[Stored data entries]
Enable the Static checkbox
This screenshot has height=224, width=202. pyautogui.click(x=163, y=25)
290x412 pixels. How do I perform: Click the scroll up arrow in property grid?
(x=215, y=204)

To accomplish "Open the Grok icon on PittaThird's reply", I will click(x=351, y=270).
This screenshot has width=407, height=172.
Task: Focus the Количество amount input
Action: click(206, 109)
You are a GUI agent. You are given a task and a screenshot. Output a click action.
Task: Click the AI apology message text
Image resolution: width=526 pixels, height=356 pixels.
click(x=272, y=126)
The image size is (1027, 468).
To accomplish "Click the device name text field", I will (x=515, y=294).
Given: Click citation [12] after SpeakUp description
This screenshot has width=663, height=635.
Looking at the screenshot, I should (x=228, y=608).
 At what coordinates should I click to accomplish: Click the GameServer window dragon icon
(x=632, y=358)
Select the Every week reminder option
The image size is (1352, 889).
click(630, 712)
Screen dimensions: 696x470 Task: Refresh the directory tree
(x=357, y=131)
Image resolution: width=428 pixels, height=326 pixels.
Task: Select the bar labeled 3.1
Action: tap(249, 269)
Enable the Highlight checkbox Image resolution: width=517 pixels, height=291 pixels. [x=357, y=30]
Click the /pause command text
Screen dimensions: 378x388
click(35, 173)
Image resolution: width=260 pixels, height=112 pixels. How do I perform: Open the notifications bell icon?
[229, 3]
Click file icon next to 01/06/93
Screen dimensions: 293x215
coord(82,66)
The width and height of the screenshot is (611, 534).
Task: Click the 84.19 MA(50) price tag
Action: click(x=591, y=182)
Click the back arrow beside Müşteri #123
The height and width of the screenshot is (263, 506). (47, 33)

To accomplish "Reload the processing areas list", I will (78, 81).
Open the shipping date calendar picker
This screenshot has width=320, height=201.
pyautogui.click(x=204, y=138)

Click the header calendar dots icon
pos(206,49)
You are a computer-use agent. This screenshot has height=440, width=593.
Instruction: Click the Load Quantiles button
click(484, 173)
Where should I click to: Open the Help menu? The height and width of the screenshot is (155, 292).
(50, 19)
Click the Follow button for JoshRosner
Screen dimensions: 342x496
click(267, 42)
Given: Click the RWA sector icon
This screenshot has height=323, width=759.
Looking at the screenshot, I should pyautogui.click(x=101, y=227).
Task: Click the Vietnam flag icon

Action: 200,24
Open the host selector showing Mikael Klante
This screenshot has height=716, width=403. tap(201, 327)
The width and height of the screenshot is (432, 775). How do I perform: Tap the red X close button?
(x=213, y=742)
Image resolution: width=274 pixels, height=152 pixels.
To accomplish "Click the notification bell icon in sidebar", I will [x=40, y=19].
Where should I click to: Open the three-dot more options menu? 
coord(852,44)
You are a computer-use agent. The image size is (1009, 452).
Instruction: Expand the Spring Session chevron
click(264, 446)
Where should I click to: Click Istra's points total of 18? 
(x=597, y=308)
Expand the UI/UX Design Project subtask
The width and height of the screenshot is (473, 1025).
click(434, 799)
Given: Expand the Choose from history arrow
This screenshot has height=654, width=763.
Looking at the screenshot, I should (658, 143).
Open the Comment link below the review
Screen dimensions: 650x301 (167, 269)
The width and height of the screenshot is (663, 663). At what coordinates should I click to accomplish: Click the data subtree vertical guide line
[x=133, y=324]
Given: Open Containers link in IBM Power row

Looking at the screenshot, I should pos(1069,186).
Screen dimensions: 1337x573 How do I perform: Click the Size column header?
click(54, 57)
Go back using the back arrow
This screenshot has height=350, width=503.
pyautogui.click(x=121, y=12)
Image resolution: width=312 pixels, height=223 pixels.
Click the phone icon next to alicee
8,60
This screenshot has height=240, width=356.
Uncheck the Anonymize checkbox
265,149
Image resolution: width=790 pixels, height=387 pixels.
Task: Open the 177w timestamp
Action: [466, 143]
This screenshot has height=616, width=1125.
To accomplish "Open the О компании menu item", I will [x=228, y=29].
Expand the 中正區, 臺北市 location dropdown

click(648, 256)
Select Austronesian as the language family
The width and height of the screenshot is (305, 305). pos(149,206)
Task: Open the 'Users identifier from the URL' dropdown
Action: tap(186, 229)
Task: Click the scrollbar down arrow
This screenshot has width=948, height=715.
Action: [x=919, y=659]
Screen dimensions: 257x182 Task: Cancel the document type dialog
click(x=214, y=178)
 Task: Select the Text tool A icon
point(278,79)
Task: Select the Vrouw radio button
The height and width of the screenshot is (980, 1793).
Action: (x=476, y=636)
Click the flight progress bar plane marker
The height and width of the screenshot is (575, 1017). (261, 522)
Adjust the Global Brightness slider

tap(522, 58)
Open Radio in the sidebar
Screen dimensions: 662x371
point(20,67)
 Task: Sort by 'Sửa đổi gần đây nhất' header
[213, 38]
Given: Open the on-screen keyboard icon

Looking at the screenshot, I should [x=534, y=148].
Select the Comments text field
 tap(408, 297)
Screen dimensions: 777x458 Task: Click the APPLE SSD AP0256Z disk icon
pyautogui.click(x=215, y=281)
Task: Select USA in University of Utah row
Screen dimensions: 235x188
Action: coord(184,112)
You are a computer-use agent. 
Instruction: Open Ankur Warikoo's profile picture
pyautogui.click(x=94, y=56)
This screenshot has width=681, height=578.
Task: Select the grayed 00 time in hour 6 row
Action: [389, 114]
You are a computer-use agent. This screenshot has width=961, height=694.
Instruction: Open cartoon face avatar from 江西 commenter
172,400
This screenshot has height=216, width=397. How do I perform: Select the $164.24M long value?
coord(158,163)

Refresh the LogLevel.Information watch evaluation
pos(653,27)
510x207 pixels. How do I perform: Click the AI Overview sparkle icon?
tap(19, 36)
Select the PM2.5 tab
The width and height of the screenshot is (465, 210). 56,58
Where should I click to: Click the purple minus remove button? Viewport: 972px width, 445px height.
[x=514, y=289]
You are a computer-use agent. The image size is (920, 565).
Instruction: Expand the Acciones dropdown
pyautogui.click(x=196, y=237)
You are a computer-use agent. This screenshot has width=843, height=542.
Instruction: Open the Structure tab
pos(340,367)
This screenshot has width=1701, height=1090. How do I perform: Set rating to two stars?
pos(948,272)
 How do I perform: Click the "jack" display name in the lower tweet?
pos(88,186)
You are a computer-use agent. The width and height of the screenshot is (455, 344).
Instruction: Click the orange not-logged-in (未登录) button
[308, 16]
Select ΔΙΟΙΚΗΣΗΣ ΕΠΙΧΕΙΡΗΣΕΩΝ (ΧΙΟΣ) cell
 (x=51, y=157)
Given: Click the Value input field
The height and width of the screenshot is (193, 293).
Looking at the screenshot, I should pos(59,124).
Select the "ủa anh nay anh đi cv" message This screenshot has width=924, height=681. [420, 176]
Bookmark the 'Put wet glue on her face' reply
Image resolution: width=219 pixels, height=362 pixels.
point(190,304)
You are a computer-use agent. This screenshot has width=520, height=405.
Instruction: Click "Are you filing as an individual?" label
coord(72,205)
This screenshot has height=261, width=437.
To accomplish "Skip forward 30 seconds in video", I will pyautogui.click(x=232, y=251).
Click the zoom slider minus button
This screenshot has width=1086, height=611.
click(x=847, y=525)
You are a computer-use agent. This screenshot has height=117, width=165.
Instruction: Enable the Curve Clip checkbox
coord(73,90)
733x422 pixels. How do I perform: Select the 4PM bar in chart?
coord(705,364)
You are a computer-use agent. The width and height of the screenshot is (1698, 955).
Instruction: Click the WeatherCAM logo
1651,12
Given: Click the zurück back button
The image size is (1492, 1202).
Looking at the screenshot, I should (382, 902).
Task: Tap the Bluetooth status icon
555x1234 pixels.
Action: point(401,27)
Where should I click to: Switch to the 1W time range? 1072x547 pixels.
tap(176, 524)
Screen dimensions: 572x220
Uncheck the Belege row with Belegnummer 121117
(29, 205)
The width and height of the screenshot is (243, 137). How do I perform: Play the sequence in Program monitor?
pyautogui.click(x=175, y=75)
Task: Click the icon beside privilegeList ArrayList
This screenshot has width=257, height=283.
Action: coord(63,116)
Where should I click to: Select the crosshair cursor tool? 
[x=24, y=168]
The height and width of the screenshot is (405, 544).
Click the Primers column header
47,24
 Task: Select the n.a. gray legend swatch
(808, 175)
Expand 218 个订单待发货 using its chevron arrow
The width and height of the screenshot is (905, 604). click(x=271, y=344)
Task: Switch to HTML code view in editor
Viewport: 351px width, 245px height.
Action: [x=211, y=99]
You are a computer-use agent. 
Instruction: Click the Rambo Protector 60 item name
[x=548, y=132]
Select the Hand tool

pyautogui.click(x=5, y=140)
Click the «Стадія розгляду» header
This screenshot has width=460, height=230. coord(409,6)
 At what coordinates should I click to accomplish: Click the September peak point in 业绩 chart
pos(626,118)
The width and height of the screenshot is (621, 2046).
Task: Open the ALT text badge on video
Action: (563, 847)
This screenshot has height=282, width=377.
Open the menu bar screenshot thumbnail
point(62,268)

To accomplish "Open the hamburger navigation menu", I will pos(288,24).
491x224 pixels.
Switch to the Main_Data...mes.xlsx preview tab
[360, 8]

Your goal
Look over the records. Copy the lines that include the word "computer".

Answer section
You are a computer-use agent. This screenshot has height=440, width=593.
You are a computer-use agent. The image size is (1009, 452).
You are a computer-use agent. 
You are a computer-use agent. This screenshot has width=961, height=694.
You are a computer-use agent. The image size is (920, 565).
You are a computer-use agent. This screenshot has width=843, height=542.
You are a computer-use agent. The width and height of the screenshot is (455, 344).
You are a computer-use agent. This screenshot has width=520, height=405.
You are a computer-use agent. This screenshot has height=117, width=165.
You are a computer-use agent. The width and height of the screenshot is (1698, 955).
You are a computer-use agent. 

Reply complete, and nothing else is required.